Die deutsche Bundesregierung will dem unzulässigen Werbe-Treiben im Internet nun mit speziellen Anti-Spam-Regeln den Riegel vorschieben. Im Rahmen des geplanten Telemediengesetzes (TMG) sollen Urhebern kommerzieller E-Mails, die in den Kopf- und Betreffzeilen entweder Absender oder werbenden Charakter ihrer Nachrichten verheimlichen oder verschleiern, Bußgelder von bis zu 50.000 Euro drohen. Haken: Den Spammern muss ein vorsätzliches Handeln nachgewiesen werden. Dies sei, so auch die Verbraucherzentralen, in der Praxis allerdings nur schwer möglich.
„Der von der Bundesregierung vorgelegte Entwurf geht in dieser Form an der Realität vorbei“, kritisiert der Internet-Experte. „Es ist fraglich, ob derartige Bußgelder genügend Abschreckungspotential entfalten können.“ naiin plädiert dafür, den Entwurf mit einer strafrechtlichen Komponente aufzuwerten. Geht es nach dem Willen der Wirtschaftsinitiative sehen sich exzessive Spammer sowie deren Auftraggeber schon bald mit empfindlichen Freiheitsstrafen konfrontiert. „Es geht weder uns noch der Bundesregierung um die kleinen Fische des Spam-Business. Niemand will Kleinunternehmen oder Nutzer, die mangels Kenntnis der Rechtslage versehentlich zu Spammern mutieren, kriminalisieren.“
Dennoch gebe es eine Gruppe von exzessiven Massenversendern, die Internet-Nutzer – darunter auch Kinder und Jugendliche – täglich mit Millionen Werbemails zum Thema „Viagra“, „Online-Glücksspiel“ oder „Erotikangeboten“ bombardieren, so der naiin-Chef. „Vor diesen – zu großen Teilen – mit hoher krimineller Energie agierenden Spammern darf die Politik die Augen nicht verschließen. Sie nehmen die Milliardenschäden auf Seiten der Wirtschaft sowie die Belästigung anderer Menschen billigend in Kauf.“
Laut naiin hätte ein „Straftatbestand ‚Spam’“ aber vor allem auch internationale Signalwirkung. Da ähnliche Diskussionen bereits in zahlreichen anderen Ländern stattfanden, könnten sich durch das Durchgreifen des deutschen Gesetzgebers andere Staaten zu ähnlichem Handeln motiviert sehen, erhofft sich der Verband. „An einer internationalen, Staaten übergreifenden Lösung kommen wir bei keinem der Probleme, mit dem wir uns im Internet konfrontiert sehen – ob Kinderpornografie oder Spam – vorbei. Doch der erste Schritt sollte immer darin bestehen, vor der eigenen Haustüre zu kehren“, erläutert der Spam-Gegner.
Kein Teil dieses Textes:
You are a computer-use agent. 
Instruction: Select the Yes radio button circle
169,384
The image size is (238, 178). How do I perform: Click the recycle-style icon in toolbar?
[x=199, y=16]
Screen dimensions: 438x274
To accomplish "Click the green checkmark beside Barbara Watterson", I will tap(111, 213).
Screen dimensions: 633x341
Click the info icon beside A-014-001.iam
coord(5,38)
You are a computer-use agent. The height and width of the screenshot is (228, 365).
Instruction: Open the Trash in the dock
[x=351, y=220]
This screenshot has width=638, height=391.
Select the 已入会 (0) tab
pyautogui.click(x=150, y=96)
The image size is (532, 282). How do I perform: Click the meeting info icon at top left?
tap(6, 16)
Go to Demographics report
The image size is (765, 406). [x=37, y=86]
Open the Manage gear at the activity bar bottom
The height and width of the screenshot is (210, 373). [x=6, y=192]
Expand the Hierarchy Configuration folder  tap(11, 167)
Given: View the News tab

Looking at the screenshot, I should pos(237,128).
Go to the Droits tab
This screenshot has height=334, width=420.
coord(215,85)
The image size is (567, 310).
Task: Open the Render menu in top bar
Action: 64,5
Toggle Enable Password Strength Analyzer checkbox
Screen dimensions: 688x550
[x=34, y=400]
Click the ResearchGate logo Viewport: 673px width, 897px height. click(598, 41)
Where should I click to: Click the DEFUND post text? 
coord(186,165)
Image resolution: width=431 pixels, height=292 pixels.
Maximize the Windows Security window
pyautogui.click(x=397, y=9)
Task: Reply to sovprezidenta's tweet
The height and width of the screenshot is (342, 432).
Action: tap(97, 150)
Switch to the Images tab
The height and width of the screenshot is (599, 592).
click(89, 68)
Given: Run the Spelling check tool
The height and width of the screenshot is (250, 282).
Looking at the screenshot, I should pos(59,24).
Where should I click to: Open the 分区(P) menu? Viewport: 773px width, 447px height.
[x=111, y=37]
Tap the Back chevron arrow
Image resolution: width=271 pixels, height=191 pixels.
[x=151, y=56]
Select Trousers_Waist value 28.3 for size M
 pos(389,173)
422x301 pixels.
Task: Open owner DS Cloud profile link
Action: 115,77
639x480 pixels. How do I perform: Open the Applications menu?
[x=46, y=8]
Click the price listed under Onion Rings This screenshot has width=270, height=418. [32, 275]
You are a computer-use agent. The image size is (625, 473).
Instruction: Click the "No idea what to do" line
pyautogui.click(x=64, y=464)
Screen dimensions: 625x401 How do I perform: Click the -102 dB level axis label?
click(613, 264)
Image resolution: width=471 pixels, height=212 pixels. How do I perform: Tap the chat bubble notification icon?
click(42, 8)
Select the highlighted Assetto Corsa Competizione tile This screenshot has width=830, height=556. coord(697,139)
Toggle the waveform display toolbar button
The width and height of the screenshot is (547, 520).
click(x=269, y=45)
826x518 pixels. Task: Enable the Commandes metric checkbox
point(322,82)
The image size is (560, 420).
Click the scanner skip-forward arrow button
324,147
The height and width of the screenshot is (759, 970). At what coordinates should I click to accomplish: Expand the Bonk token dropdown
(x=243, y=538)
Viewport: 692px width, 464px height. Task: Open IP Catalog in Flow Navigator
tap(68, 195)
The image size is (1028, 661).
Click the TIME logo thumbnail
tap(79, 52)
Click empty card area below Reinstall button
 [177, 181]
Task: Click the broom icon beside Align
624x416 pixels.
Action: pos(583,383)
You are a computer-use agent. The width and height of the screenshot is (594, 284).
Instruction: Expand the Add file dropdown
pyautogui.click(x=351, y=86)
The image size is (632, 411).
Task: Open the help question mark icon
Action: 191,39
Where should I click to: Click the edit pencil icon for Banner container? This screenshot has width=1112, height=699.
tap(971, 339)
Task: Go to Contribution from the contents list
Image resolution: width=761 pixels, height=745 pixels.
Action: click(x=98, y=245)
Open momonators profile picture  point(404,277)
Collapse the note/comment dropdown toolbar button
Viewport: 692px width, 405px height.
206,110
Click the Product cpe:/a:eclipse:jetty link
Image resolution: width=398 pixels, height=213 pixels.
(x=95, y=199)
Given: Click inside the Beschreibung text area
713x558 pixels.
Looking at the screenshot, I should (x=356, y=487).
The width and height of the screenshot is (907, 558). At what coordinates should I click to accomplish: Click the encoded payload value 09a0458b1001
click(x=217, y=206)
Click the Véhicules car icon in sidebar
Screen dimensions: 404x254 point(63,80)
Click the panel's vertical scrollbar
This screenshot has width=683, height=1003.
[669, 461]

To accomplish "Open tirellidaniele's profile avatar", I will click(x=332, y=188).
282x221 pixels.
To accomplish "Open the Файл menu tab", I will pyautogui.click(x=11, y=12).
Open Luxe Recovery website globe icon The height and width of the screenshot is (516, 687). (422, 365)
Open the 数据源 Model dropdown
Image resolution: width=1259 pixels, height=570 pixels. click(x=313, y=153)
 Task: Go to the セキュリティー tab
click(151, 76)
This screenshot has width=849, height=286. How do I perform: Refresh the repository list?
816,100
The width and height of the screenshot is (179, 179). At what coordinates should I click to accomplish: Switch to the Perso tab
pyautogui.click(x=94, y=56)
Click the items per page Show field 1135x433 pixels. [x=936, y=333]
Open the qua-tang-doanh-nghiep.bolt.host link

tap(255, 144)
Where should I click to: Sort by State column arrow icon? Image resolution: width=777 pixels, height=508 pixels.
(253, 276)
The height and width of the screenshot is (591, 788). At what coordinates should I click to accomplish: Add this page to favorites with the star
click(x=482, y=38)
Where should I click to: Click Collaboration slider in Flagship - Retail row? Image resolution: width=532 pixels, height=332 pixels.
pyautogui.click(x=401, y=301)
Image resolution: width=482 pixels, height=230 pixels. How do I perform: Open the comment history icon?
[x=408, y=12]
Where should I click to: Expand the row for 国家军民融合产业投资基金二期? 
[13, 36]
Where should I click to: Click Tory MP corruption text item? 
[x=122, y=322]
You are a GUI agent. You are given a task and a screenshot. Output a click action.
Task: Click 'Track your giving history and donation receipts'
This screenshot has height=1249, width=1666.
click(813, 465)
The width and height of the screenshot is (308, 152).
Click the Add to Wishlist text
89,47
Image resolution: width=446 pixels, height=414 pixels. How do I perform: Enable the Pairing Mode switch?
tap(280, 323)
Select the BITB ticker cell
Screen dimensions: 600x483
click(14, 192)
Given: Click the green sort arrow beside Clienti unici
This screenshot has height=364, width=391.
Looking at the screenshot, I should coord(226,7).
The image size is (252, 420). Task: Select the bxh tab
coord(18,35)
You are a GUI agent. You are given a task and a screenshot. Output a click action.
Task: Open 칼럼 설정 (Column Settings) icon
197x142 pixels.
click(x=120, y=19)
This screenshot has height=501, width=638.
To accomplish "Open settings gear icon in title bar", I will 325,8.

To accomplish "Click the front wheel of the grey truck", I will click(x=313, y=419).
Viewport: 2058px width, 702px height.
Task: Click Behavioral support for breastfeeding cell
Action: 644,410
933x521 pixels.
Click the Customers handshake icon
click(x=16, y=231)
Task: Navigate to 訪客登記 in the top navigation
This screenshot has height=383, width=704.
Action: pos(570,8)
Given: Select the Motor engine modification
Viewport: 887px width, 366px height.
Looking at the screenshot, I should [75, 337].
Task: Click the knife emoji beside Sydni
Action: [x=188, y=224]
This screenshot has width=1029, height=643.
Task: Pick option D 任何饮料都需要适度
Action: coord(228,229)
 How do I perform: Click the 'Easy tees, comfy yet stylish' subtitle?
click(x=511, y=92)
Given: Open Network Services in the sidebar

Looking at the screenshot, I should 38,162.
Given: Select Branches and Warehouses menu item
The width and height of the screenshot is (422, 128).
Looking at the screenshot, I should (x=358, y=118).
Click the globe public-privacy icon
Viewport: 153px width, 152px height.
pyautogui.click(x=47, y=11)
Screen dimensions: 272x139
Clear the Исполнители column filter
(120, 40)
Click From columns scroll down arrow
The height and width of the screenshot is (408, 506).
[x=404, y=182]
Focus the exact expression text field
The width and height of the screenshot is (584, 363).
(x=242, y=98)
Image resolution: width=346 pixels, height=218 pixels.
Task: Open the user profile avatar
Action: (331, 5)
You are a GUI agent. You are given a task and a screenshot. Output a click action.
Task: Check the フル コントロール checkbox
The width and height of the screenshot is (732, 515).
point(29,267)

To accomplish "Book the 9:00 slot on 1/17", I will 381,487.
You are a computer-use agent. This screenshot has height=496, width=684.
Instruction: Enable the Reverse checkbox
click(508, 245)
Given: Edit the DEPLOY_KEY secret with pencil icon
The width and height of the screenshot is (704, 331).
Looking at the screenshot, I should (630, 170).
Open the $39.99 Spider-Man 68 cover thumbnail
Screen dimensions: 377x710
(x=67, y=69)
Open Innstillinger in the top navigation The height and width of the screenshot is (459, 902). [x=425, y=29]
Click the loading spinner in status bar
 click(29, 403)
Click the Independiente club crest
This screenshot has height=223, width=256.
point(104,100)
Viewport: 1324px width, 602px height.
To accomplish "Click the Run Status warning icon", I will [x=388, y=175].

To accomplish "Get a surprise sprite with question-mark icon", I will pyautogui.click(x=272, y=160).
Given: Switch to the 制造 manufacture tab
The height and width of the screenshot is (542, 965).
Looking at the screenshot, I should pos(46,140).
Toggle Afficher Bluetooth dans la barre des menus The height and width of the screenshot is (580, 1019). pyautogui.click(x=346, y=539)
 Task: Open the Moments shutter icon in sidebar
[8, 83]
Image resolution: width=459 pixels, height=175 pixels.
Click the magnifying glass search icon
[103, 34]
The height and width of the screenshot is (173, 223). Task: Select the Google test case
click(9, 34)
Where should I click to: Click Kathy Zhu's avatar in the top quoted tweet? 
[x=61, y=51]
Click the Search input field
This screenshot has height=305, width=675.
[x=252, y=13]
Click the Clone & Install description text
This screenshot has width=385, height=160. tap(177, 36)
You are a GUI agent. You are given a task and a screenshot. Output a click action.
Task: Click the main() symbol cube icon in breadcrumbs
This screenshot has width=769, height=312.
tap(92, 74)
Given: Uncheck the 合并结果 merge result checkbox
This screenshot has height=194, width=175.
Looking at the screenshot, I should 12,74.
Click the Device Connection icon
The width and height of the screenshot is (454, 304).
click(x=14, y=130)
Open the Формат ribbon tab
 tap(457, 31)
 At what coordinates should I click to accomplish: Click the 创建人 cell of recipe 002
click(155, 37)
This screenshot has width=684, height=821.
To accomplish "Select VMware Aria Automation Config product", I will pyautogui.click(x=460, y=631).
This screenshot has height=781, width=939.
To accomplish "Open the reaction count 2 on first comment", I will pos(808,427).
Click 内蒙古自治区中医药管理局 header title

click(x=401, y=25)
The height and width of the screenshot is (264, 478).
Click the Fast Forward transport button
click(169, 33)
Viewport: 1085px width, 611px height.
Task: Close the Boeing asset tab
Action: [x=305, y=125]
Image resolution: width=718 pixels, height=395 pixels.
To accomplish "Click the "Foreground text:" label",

Der Bundesregierung böte sich hier die Möglichkeit, einen Prozess in Gang zu setzen, der zu einem raschen internationalen Konsens zum Thema „Spam“ führen kann, so die Initiative, der unter anderem auch der .com- und .net-Domainverwalter VeriSign sowie seit kurzem auch die Agentur MuchMore angehören.